In 1947 we had a chance to see the beauty of Germany as tourists. This was a very interesting trip. In hotels in Bayern, German dancing troupes performed folk-dancing; especially popular was the “Schuhplattler”. Sleeping was very comfortable under light feather quilts. King Ludwig’s Castle in Lindenhof is very well preserved with a beautiful garden. In Overammergau we saw the “Passion Plays” and the clothing which was worn in Christ’s suffering plays. Most memorable was Garmish-Partenkirchen. The air cabin lifted us up to the Zugspitze ( 9738 ft.)
There high up we saw God’s Majesty in a wide view over snow covered Alps and in the middle of a mountain stood a huge cross, a symbol in the milieu.
On 19th March, 1948 we left behind old Europe. I and Felicia left for Australia on the ship “General Black” from the port of Bremerhaven.
Standing on deck it was sad to leave behind familiar Europe but at the same time there was hope in my heart for the future.
The journey took 5 weeks. We went through the Panama Canal and passed New Zealand. On the 28th April 1948 we arrived in Port Melbourne, and continued by train to Camp Bonegilla, where we stayed 6 weeks getting used to Australia and its climate and learnt English.
I stopped in Adelaide, worked in the Parkside Mental Hospital as a nurse for 6 years, and completed my exams in Psychiatric Nursing.

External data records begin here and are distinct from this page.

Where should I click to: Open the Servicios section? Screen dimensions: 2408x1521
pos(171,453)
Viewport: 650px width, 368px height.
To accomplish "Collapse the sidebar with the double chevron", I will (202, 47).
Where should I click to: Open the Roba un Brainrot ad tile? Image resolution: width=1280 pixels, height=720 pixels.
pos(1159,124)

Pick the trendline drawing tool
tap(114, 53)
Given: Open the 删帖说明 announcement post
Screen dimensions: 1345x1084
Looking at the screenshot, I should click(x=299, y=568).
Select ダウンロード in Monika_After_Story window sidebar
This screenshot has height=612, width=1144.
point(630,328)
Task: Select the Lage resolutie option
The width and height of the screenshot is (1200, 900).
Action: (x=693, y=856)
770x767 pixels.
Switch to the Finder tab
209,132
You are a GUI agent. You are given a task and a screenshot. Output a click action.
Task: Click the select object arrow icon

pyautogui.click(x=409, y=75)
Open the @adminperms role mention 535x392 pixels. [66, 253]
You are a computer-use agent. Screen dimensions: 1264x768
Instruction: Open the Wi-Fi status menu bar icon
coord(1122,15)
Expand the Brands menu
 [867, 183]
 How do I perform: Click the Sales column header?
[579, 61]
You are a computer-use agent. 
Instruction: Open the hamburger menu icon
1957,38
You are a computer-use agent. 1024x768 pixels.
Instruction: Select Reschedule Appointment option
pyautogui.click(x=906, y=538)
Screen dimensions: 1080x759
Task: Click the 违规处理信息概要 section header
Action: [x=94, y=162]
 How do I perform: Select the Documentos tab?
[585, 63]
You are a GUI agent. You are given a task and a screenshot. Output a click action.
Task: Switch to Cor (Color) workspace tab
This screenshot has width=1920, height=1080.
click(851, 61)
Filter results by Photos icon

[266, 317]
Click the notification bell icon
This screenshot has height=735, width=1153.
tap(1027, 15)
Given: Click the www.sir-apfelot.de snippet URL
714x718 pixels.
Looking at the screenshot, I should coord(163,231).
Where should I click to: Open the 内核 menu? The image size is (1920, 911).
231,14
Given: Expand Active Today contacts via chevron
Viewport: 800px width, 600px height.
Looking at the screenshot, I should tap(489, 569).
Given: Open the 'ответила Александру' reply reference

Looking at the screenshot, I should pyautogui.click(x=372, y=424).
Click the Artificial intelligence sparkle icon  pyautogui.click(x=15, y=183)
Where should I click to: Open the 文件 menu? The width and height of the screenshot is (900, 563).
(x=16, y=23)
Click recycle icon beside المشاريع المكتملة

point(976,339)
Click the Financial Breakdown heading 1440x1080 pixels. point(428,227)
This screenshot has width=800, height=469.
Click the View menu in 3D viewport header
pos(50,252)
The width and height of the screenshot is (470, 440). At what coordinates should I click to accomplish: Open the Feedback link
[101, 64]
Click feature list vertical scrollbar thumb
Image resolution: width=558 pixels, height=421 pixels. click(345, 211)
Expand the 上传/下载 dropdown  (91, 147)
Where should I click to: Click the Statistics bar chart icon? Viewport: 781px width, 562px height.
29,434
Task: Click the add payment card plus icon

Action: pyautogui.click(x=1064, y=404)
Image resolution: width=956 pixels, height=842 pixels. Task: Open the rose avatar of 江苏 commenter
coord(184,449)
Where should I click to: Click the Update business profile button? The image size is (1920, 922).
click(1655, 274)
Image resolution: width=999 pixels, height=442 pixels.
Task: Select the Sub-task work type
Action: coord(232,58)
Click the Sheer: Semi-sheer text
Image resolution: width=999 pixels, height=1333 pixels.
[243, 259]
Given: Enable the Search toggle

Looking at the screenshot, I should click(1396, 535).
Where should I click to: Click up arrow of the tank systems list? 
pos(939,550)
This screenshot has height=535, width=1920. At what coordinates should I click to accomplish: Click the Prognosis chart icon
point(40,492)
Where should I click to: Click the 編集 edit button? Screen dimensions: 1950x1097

In 1953 I married Maks Soekov. In 1954 our son Raymond was born. I stayed then on home duties and brought up the son.
In 1958 I worked in a Private Hospital in the evenings, 7 pm. – 10.30 pm.
In 1960 I went back to full-time nursing at Repatriation General Hospital. I did my final exams and became a registered nurse.
In 1974 husband Maks passed away into eternal peace. My whole life changed. I kept working until I reached pension age.
Maks pictured in 1972
I belong to the Estonian Ev. Lutheran congregation. I am a member of the Estonian Ladies Choir and I participate in activities of the Pensioners Club. Estonian monthly “Virgats” and the church monthly “Louna Risti All” keep me in touch with Estonian news. I used to go to Pastor A Hanson’s bible studies.
In 1978 October I, Felicia and Nastja joined a group of senior tourists for a 3 week tour in Australia. In this manner we got closer to the nature and interests of this country. We saw a lot of scenery, impossible to describe all of it (I have a lot of photos). Generally – Australia is a lucky country. We saw beauty in nature, buildings, sculptures and art. An inheritance from the prehistoric times is the land itself with its original people – the Aboriginals.
Of the five Estonian nurses – the two Lydias have died – short Lydia in Canada and tall Lydia in Sweden. Laine lives with her family in Sweden. Vera is widowed, lives in Decator, U.S.A. She has 3 grown-up children and grandchildren. We correspond and change Christmas cards.
In conclusion – for all my experiences and settling here in Australia I awe a lot of thanks to the Lord. He gave me a new homeland and a beautiful home. In my garden I can move around, do the necessary chores, plant and enjoy the beauty of flowers, look after the fruit and fight insects. Or I can feed the birds with crumbs and watch them. In the morning before sunrise and in the evening after sun-set I listen to the birds in the tall pine tree – it is full of praise to the Lord. The Lord has enriched me a lot with life experiences.